— START OF Excerpted passage —
Suu Kyi’s house arrest was due to expire on May 27.

In Washington, Hillary Clinton, the US secretary of state, called the new charges “baseless” and said she would raise the issue with China and other Southeast Asian countries.

“We call on the Burmese authorities to release her immediately and unconditionally along with her doctor and the more than 2,100 political prisoners currently being held,” she said.

Singapore’s government has said it is dismayed by the charges against Suu
Kyi, while Anifah Aman, Malaysia’s foreign minister, called for a “process of
engagement” by outside countries.

Suu Kyi’s trial is expected to start on May 18.

‘Cunning and crooked’

The 63-year-old has so far been detained without trial for more than 13 of the last 20 years, with the military refusing to recognise her National League for Democracy (NLD) party’s landslide victory in the country’s last elections in 1990.

Zin Linn, the director of the National Coalition Government of the Union of Burma, a pro-democracy group that supports Suu Kyi, told Al Jazeera that there was an “ulterior” motive to the trial.
— END OF Excerpted passage —
— START OF Data lines —
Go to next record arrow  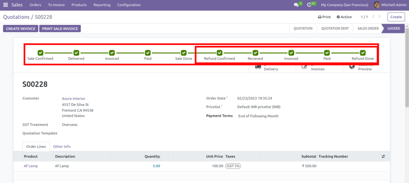point(379,17)
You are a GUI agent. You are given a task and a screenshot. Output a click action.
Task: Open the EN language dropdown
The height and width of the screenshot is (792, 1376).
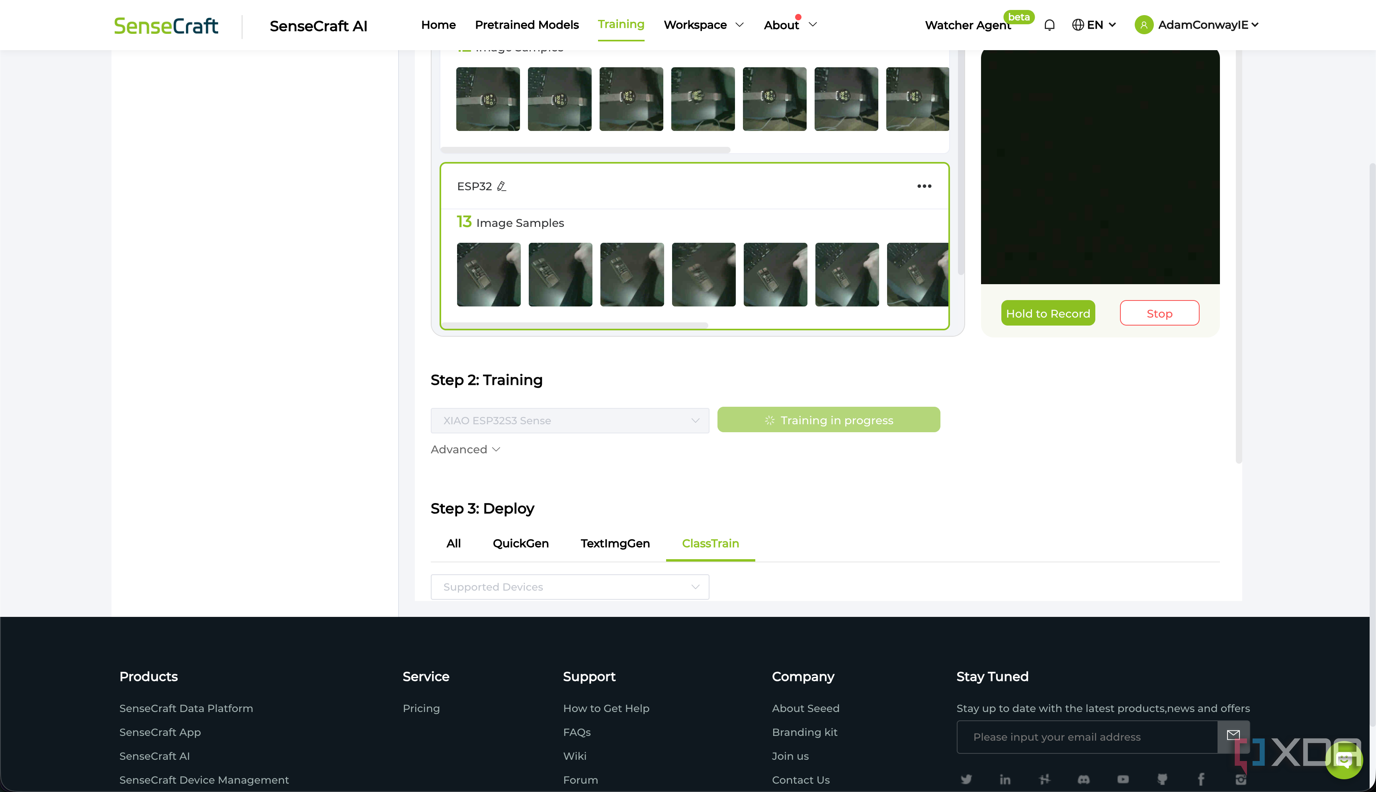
— END OF Data lines —
• _Exercises to complete_:
1. Say whether each statement agrees with the Suu Kyi excerpt, answering yes or no and quoting the words that decide it: (a) Suu Kyi's house arrest was due to expire on May 27. (b) Hillary Clinton said she would raise the issue with Japan. (c) The NLD won a narrow victory in the 1990 elections.
2. Rewrite the stretch of the Suu Kyi excerpt from "Suu Kyi’s house" through "Southeast Asian countries.", putting "unfounded" in place of "baseless".
The listing plays no part in this exercise.

• _Answers to the exercises_:
1.
(a) Yes: "Suu Kyi’s house arrest was due to expire on May 27."
(b) No: "said she would raise the issue with China and other Southeast Asian countries"
(c) No: "landslide victory in the country’s last elections in 1990"

2.
Suu Kyi’s house arrest was due to expire on May 27.

In Washington, Hillary Clinton, the US secretary of state, called the new charges “unfounded” and said she would raise the issue with China and other Southeast Asian countries.